● **WHAT NEEDS TO BE DONE**: Figure out how many lines in these records contain "will". Only the number belongs in the reply.

★ ★ ★ ★

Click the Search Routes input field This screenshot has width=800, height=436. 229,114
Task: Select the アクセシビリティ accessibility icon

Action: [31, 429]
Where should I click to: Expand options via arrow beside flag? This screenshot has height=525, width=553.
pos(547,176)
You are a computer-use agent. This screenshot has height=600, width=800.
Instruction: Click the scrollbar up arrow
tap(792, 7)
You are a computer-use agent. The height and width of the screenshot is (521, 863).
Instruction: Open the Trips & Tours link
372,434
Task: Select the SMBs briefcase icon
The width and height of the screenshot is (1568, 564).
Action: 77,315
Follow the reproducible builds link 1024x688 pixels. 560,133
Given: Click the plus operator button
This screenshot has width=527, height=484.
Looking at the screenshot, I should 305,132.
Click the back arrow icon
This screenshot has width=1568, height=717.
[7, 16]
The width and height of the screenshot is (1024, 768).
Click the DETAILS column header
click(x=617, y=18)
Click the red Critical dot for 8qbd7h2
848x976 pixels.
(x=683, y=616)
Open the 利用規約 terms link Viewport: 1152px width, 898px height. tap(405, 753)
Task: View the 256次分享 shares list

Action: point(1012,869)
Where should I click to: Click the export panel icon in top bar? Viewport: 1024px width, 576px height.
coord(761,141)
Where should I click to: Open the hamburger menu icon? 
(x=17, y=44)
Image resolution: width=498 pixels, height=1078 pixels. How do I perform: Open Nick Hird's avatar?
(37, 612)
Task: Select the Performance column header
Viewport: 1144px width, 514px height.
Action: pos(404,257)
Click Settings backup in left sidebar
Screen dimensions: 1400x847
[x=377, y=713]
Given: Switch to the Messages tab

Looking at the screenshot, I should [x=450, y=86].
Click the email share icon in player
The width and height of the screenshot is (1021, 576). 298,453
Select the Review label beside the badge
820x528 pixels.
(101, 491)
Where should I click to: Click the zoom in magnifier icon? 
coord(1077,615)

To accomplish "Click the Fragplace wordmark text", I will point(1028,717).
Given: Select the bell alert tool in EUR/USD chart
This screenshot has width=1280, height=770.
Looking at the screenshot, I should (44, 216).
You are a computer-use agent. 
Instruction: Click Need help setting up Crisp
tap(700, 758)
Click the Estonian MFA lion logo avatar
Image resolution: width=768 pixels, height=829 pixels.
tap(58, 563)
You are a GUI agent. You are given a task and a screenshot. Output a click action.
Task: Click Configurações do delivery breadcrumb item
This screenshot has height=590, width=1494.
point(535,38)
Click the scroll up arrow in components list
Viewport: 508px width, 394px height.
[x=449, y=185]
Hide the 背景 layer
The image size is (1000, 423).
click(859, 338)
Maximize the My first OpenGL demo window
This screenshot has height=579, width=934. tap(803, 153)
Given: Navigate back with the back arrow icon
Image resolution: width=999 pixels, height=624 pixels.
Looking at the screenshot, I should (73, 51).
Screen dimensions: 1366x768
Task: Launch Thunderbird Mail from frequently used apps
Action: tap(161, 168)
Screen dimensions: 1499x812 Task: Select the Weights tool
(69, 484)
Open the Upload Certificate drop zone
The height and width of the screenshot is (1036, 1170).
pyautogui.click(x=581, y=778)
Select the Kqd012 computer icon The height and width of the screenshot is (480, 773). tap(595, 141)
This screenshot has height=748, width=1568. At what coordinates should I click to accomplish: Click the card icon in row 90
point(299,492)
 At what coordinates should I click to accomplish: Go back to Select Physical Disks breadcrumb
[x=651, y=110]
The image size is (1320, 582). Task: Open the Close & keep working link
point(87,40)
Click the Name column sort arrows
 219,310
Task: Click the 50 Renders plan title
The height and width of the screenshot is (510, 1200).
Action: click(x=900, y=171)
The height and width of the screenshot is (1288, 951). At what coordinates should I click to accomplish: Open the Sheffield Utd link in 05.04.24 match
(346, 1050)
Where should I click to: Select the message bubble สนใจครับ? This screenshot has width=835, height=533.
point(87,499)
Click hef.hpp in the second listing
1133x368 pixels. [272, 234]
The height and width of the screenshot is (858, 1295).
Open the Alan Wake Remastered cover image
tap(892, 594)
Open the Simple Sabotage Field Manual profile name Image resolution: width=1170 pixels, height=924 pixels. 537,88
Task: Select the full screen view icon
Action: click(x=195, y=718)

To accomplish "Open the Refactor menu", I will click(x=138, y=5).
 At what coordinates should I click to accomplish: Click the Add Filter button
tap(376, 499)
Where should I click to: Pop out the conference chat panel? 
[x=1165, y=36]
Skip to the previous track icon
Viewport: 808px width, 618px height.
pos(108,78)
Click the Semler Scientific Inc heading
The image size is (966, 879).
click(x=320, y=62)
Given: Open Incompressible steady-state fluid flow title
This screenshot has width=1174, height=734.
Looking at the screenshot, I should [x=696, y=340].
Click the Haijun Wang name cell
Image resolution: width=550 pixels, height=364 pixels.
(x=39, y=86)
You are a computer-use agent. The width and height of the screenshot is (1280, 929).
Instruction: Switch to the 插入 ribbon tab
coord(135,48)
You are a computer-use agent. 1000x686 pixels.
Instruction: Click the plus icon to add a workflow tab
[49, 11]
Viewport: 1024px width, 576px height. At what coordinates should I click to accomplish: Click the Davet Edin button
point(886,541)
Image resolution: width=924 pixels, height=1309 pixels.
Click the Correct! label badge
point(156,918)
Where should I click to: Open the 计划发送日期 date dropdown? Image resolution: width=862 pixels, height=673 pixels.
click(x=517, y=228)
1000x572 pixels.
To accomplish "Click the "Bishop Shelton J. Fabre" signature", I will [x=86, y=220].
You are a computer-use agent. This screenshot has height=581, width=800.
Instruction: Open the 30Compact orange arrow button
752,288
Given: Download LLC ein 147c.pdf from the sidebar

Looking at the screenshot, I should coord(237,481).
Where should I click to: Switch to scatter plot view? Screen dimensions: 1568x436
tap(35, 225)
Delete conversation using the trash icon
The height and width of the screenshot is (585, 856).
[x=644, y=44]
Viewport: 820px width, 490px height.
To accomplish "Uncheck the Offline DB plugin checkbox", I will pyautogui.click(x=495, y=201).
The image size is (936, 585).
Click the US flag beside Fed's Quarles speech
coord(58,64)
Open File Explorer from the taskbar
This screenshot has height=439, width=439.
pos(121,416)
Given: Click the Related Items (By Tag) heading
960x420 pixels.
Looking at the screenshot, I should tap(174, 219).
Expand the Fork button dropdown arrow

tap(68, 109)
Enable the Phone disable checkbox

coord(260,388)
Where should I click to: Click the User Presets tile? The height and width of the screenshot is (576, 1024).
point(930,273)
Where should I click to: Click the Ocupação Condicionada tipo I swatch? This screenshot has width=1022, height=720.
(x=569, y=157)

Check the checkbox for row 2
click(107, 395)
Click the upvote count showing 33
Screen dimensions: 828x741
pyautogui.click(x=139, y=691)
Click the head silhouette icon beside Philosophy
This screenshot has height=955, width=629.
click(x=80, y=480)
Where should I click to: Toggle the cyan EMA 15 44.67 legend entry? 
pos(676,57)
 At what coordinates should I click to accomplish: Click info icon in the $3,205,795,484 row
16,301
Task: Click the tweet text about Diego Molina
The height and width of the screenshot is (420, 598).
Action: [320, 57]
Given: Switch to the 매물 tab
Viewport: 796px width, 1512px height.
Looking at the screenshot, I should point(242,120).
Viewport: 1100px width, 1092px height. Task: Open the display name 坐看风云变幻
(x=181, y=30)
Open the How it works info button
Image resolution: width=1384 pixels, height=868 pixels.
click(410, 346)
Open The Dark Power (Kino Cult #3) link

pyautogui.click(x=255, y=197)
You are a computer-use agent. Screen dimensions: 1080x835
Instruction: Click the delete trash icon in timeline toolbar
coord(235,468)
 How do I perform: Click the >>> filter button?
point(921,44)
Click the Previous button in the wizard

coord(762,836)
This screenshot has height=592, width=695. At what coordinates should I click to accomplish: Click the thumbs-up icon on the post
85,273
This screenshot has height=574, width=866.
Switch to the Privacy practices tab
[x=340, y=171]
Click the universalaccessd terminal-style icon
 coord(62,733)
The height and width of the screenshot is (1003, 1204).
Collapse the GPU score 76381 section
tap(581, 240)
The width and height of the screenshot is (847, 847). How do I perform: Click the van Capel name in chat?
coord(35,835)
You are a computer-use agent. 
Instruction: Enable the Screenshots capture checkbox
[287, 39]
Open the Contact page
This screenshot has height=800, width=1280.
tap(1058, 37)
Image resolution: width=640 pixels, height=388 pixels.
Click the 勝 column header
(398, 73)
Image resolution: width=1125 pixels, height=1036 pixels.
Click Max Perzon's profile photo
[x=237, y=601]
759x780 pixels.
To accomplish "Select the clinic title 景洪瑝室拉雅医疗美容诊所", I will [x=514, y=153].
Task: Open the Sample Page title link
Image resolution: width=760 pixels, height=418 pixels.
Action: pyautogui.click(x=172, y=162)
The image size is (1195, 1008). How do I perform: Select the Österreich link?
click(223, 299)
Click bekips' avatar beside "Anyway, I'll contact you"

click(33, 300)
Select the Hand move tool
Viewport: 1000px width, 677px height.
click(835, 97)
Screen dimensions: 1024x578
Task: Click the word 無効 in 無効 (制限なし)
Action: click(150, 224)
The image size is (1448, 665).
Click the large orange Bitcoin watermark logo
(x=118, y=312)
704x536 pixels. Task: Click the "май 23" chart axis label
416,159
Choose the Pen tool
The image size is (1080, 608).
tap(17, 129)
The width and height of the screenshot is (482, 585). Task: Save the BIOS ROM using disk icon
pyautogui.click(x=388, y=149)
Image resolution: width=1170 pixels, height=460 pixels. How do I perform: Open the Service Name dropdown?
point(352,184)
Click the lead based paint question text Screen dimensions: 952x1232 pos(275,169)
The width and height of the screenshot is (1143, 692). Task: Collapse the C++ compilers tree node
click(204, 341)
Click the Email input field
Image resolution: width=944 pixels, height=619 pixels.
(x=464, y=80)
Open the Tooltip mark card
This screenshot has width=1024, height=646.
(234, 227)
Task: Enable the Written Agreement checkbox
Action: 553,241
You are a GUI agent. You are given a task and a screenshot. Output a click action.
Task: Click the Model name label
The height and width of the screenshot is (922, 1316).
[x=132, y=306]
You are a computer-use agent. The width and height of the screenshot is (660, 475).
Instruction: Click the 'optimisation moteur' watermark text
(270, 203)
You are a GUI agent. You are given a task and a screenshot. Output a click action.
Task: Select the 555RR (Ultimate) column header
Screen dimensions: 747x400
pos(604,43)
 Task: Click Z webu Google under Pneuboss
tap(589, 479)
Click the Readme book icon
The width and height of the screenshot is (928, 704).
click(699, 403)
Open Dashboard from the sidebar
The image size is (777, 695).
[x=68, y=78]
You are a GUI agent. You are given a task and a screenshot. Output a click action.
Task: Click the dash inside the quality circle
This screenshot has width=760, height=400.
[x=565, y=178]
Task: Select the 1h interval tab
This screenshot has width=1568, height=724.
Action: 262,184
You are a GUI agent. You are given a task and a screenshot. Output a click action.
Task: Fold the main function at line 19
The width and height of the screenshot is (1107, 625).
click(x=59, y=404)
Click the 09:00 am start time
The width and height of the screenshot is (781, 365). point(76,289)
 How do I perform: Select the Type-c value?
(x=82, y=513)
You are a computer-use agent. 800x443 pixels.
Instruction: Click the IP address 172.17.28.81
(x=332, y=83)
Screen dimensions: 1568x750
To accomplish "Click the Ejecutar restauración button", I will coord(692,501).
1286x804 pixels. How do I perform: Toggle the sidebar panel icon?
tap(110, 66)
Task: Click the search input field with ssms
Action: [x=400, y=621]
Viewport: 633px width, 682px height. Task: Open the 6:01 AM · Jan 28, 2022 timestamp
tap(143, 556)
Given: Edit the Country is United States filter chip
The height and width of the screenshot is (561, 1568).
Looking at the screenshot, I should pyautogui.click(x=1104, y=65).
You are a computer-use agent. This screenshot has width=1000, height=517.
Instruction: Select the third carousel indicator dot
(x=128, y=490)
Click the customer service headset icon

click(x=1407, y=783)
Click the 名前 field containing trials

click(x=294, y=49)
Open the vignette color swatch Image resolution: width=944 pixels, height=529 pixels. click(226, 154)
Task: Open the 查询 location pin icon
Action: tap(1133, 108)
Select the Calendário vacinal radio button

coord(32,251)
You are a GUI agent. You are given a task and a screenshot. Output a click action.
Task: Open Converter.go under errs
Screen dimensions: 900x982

★ ★ ★ ★

● **COMPLETED TASK**: 6